Dont like the sound of the extra potential brake dust  Thats not what I want!

I want some descent good quality brakes and pads for the front but I also don't want to spend a fortune.


----------



## maxamus007 (Mar 9, 2011)

Ferodo DS2500 Front Brake Pads have great reviews from what ive read. Seem to be the dog's privates! £150 on eBay.

http://www.ebay.co.uk/itm/Ferodo-DS2500 ... 3cba61b3c6

I might just stick with standard 312mm discs and possibly get the DS2500 pads?

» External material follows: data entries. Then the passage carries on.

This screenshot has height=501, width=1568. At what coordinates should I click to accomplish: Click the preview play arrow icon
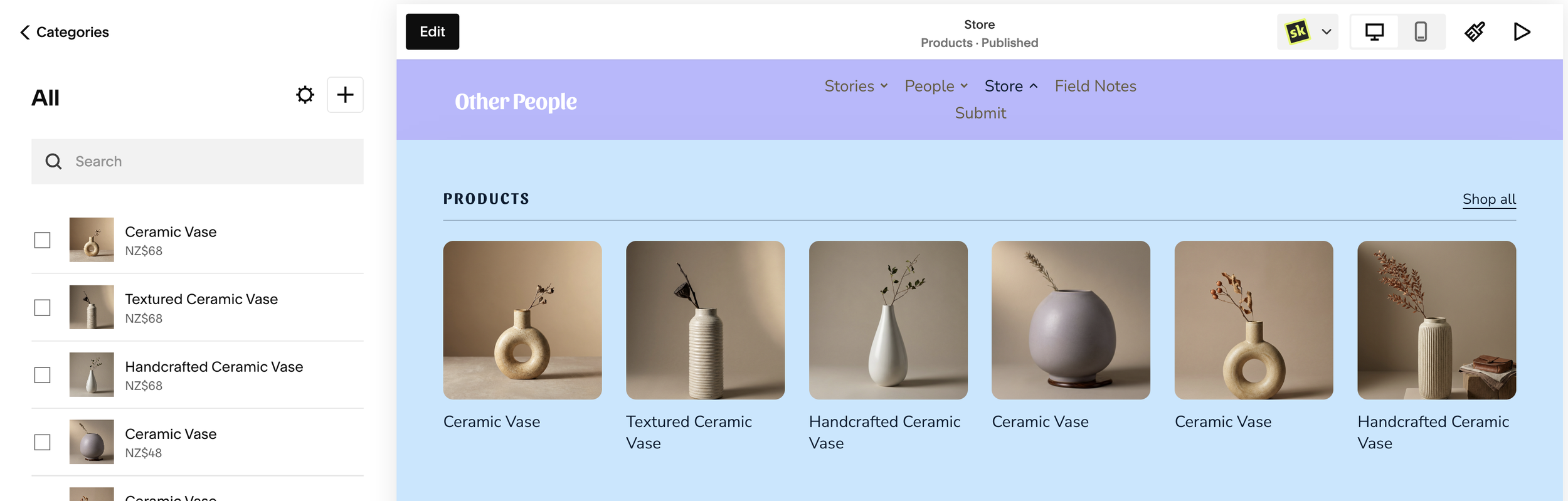1522,32
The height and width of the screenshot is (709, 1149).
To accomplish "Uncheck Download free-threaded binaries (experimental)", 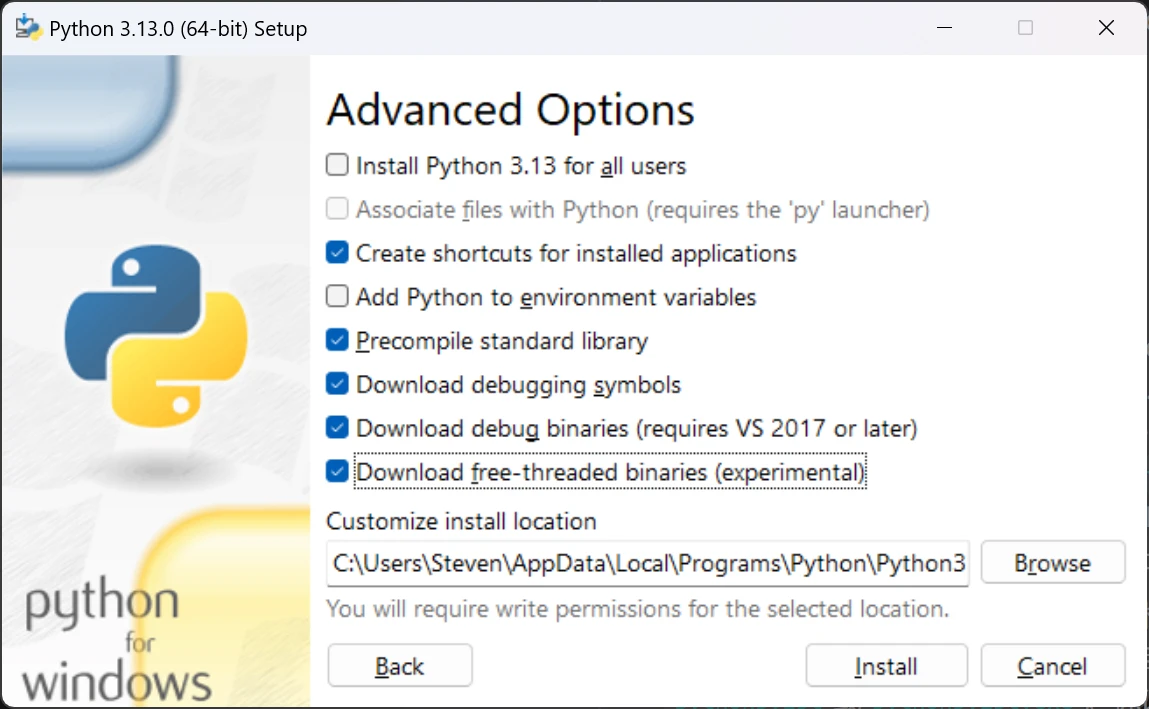I will (338, 472).
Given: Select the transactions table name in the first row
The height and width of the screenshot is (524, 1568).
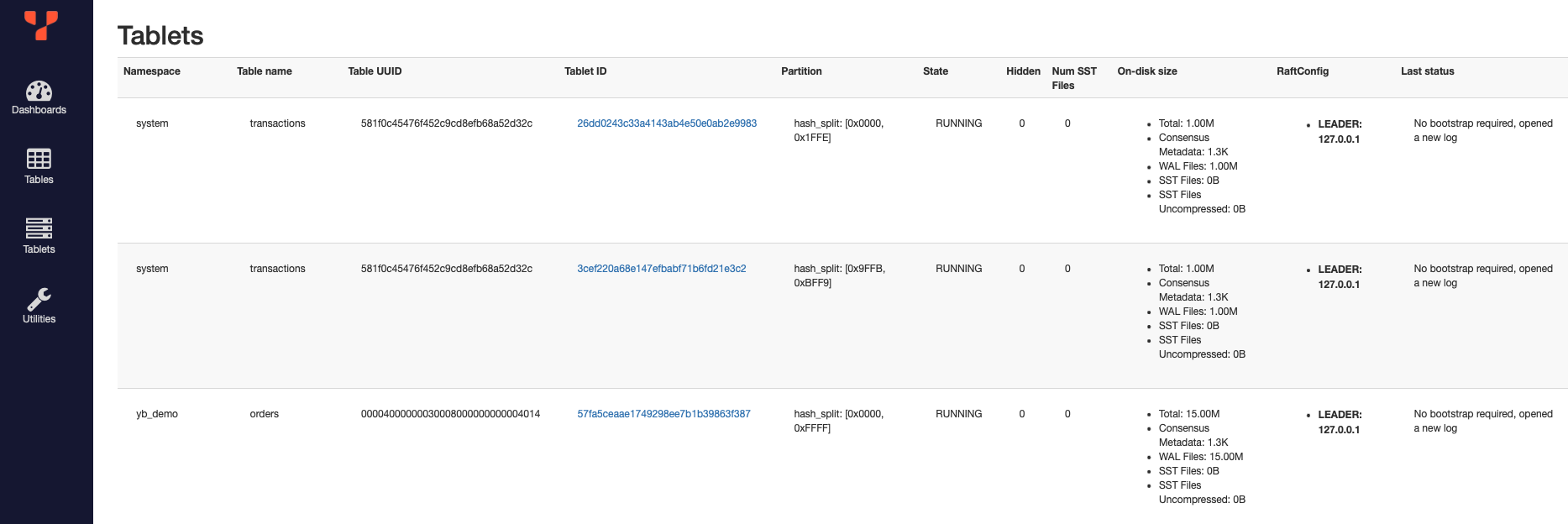Looking at the screenshot, I should pyautogui.click(x=277, y=123).
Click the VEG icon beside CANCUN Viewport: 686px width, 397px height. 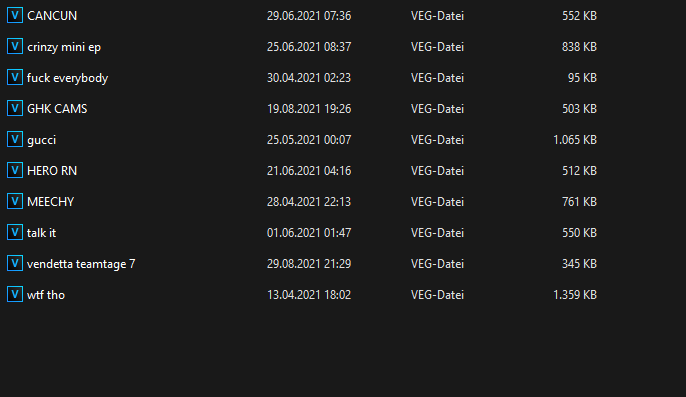(14, 15)
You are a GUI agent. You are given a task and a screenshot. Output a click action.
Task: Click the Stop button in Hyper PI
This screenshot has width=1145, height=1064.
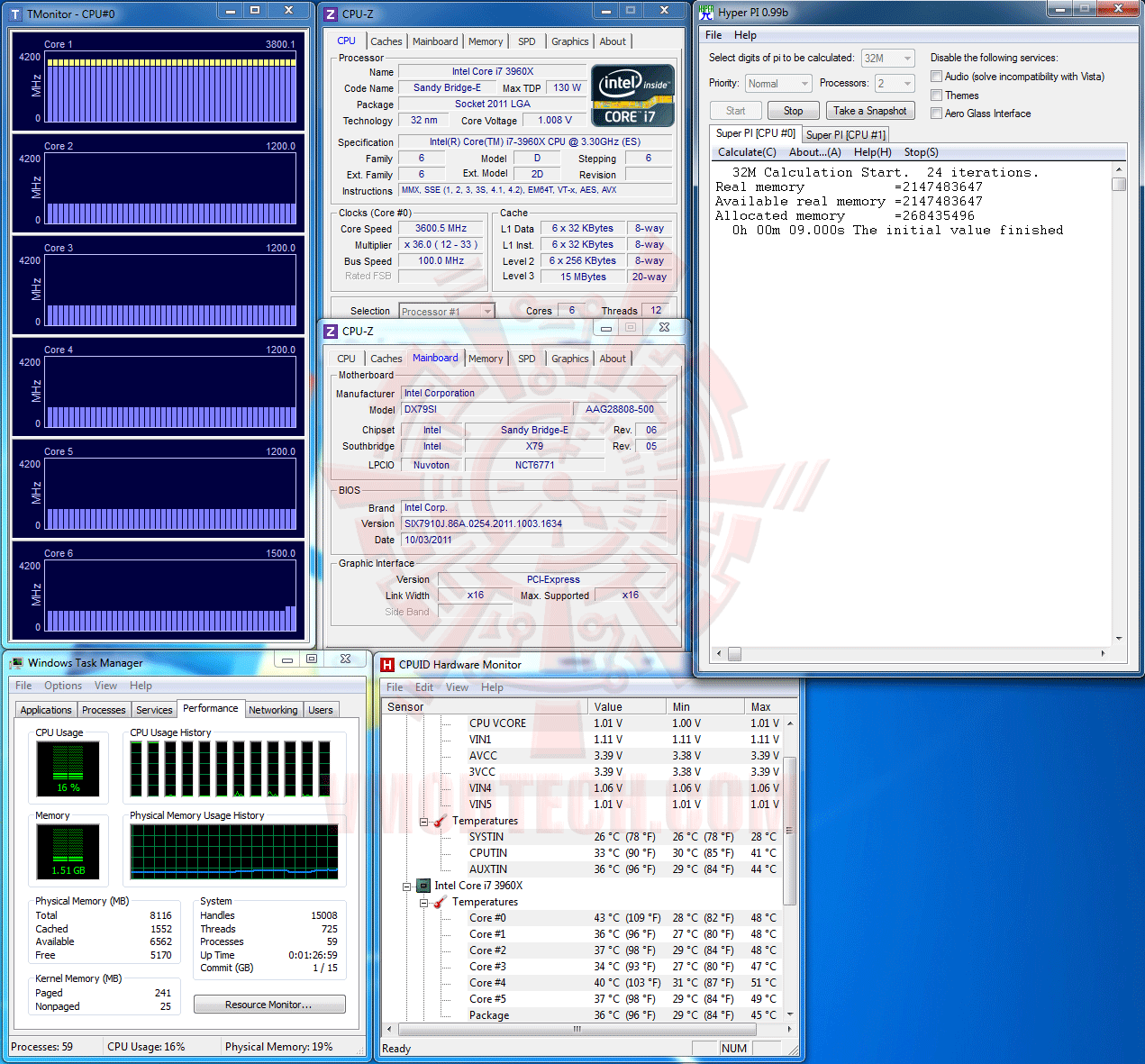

Only negative about the DS2500 is they squeal when cold.


----------



## conneem (Nov 4, 2006)

maxamus007 said:


> Ferodo DS2500 Front Brake Pads have great reviews from what ive read. Seem to be the dog's privates! £150 on eBay.
> 
> http://www.ebay.co.uk/itm/Ferodo-DS2500 ... 3cba61b3c6
> 
> ...


One thing with the DS2500's is that they don't have a wear sensor so you will get an error message on the dis unless you short the connection out 

Excellent pads though


----------



## maxamus007 (Mar 9, 2011)

conneem said:


> maxamus007 said:
> 
> 
> > Ferodo DS2500 Front Brake Pads have great reviews from what ive read. Seem to be the dog's privates! £150 on eBay.
> ...


Ahh thats not good.
Seeing as im gonenr get a good deal from local VW dealer, think i might just get the MK5 GTI discs and pads. I never had any problems with them on my MK5 GTI. Lets hope the discs/pads fit.


----------



## McKenzie (Dec 25, 2008)

Another pad to put into the equation could be the pagid blue (RS4-2) used in both road and race cars. Quite pricey but would be fantastic. Here is some info- http://www.pagid-brake-pads.co.uk/car-brake-pads/volkswagen-golf.html Right at the bottom of the page. They seem to be a fantastic all round pad for road or track use, combine those with some uprated discs like the OMP one's and some braided line's and your looking at one hell of a pedal!

On the flip side the deal at VW does seem pretty decent :lol:


----------



## TootRS (Apr 21, 2009)

If you want to save yourself a few quid, fit the discs and pads yourself. Really easy to do, and you can be sure you've applied copper grease to reduce brake noise and you can make sure you've bedded them in properly from brand new by putting some steady heat cycles through them.


----------



## maxamus007 (Mar 9, 2011)

toot3954 said:


> If you want to save yourself a few quid, fit the discs and pads yourself. Really easy to do, and you can be sure you've applied copper grease to reduce brake noise and you can make sure you've bedded them in properly from brand new by putting some steady heat cycles through them.


I am useless with cars and no doubt would screw something up  
I'll make sure the master technician who will fit them for me on an evening "after-hours" applies copper grease and beds them in 

Managed to get some pads and brakes from my local VW dealer. 
Cost me £116.00 for a full set of pads and brakes for the front. 
The MK5 Golf GTI uses the same vented brake discs but the pads were not the same. The Passat CC uses the same pads so I got those. 
Installation cost is £40.00. So a total of £156.00!

Audi quoted me £310.00!

Saved £154.00!!


----------